Siento una especie de cosquilleo en mi cabeza, como si me hubieran arrancado un cabello, pero gradualmente se convierte en una sensación más agradable. Es como si alguien me estuviera haciendo una trenza con sus dedos, como el hilo en un carrete, vuelta tras vuelta, sin parar.

Lentamente.

Sutilmente.

En la oscuridad.

–¿Rose? –susurro–. ¿Me estás…?

Pero sus manos aún están sujetas a las mías y, por lo que sé, Raisa y Renata aún están al otro lado de la habitación cerca de la lámpara, la cama de por medio.

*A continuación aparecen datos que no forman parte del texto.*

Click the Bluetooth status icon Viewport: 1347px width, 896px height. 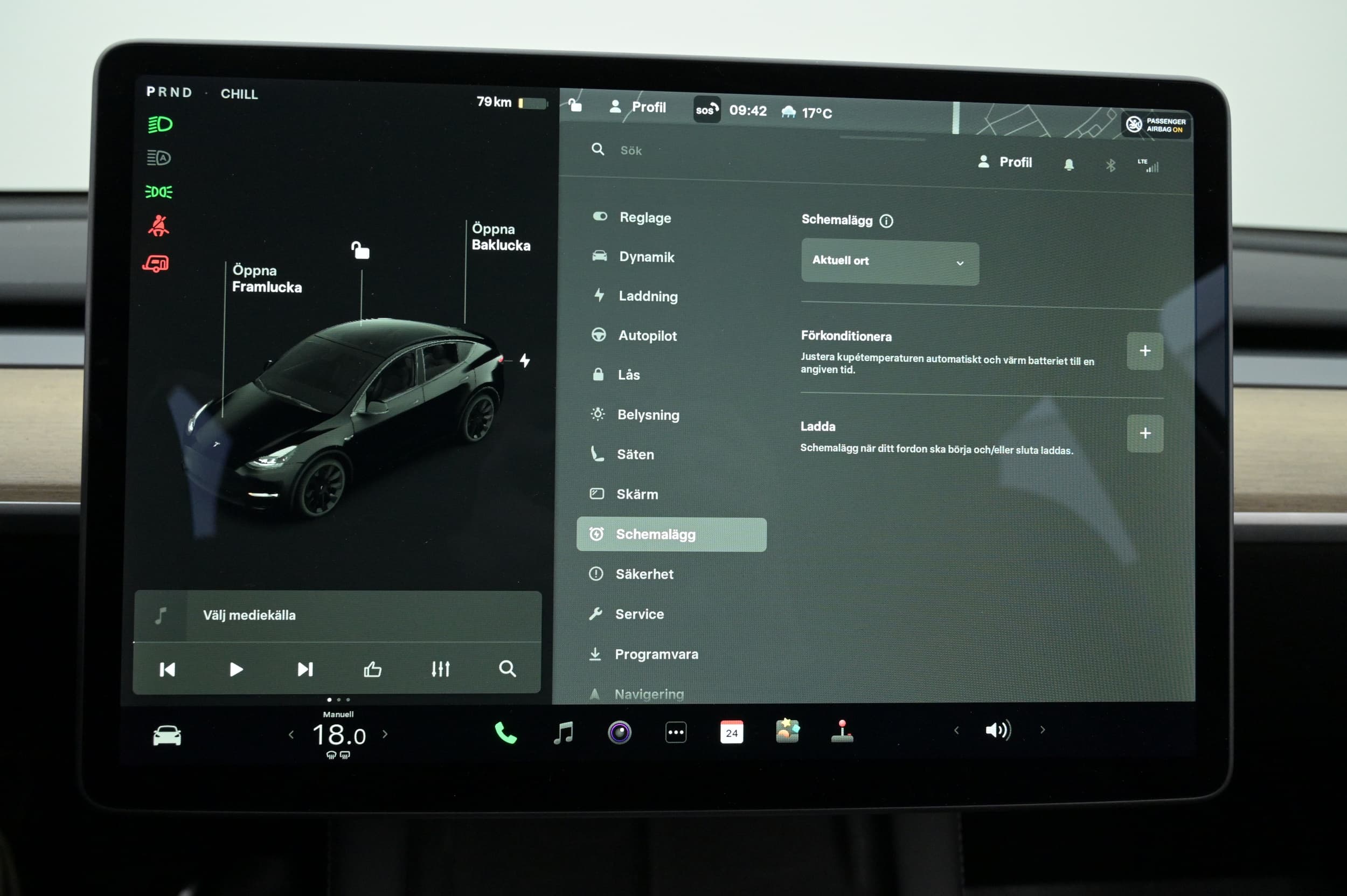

–Tengo… que… irme –giro y me choco con Rose, quien se tropieza hacia atrás, pero no se cae. De algún modo, a pesar de la oscuridad, extiende la mano y me sujeta por la muñeca, y me lleva hacia la escalera con ella. Siento las uñas de Gabrielle raspando el suelo de madera por detrás. Últimas, vienen Renata y Raisa, quienes bajan a toda prisa respirando con dificultad. Cuando estamos todas en el pasillo, nos quedamos mirándonos atónitas.

–Okey –dice Raisa, encorvada hacia adelante con las manos sobre sus rodillas y sus colas de caballo hacia adelante–. ¿Qué fue lo que te asustó tanto? ¡No había nada!

–Tú… ¡Tú también te asustaste! –digo. La mano calma de Rose aún está aferrada con fuerza a mi muñeca.

–¡Pero solo porque tú te asustaste primero! me asustaste más que nada –se endereza–. ¿Qué piensas, Rosi?

Pero Rose no dice nada, simplemente se queda mirando fijo por detrás de mi hombro izquierdo. Hacia el ático. Siento un cosquilleo en la cabeza. Exactamente allí, sobre mi oreja derecha y en ningún otro lugar.

–¿Rose? –digo rápido y alterna su mirada entre nosotras dos. Finalmente, se encoge de hombros, voltea y se marcha a toda prisa hacia nuestra habitación.

–Yo no me asusté –murmura Renata, con los ojos vidriosos–. Pero definitivamente había algo allí.

No estoy segura de qué hacer con todo esto; miro a Raisa y sonríe con satisfacción. Dividida entre pedirle a Renata que se explaye más y entender la razón por la que Rose se marchó, eventualmente me encojo de hombros y sigo a Rose hacia nuestro cuarto. La encuentro sentada al borde de mi cama con la cabeza baja. Por un largo rato, no se mueve y, cuando estoy por acercarme para asegurarme de que aún respira, levanta la cabeza. Sonríe y luce como si no tuviera miedo de nada, en toda su vida, mucho menos de lo que acecha en la oscuridad del ático.

–Rhea –dice con firmeza–. No te preocupes.

Así su exterior fresco y dorado empieza a ondular, su fachada inmaculada empieza a ser un mero espejismo y la veo como algo más, como algo espectral y suave, algo terrible que en cualquier momento se puede desgarrar: su piel se derrite como plata fundida y cae por su esqueleto como gotas de estrellas.

En un abrir y cerrar de ojos, la entropía más elegante que jamás haya visto termina.

Inconsciente de mi visión, se acerca a mí. Me abraza, pasando sus brazos por debajo de los míos sobre mis costillas. Sus manos forman un puño por detrás y presionan mi columna.

–La belleza es venenosa para los monstruos –dice sin soltarme. Recuesto mi cabeza sobre su hombro–. Aman la belleza, la codician, pero no pueden tenerla. Así que, como verás, estás a salvo de cualquier peligro. Estás a salvo, Rhea. De verdad.

Me suelta y da un paso hacia atrás. Intento sonreír, pero no puedo y mantengo una expresión de confusión tensa. Empiezo a sentir un gran ardor en mi cabeza, como si mil dientes pequeños estuvieran atravesando mi cráneo.

Pero, a pesar de la incomodidad, llego a la conclusión de que tiene razón. La Oscuridad tiene que ser un sueño. No, más que eso: una pesadilla. Porque no puedo pensar en nada más aterrador que un sueño como este, uno que solo está en tu corazón y no puede hacerte daño. Hasta que, de repente, extiende una mano y te toca.